--- Start RECORDS FOR THE TASK ---

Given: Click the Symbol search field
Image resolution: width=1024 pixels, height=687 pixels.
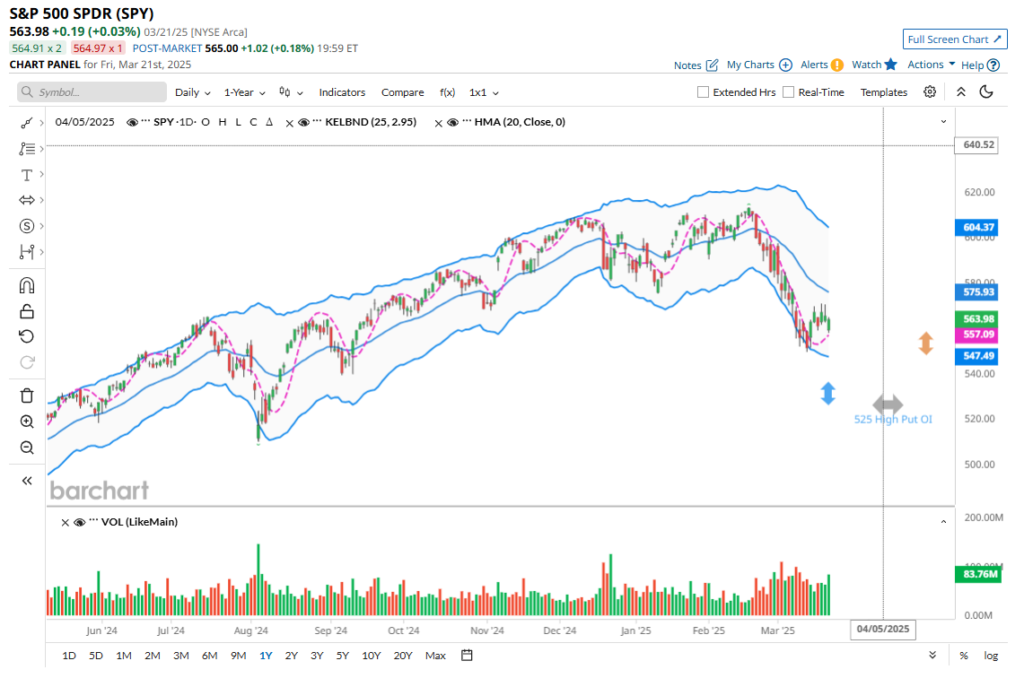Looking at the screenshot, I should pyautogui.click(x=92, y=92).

--- End RECORDS FOR THE TASK ---
--- Start RECORDS FOR THE TASK ---

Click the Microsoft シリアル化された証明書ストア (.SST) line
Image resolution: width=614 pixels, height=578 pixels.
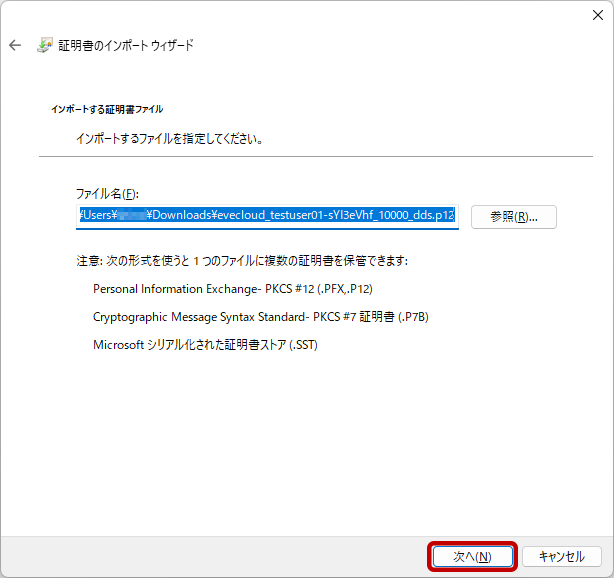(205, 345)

--- End RECORDS FOR THE TASK ---

» **REQUIREMENT**: Reproduce the lines starting at the one that contains "Given: Click the Symbol search field" and ending at the one that contains "Looking at the", and leave the pictures out of your answer.

» **RESPONSE TO THIS EXERCISE**:
Given: Click the Symbol search field
Image resolution: width=1024 pixels, height=687 pixels.
Looking at the screenshot, I should pyautogui.click(x=92, y=92).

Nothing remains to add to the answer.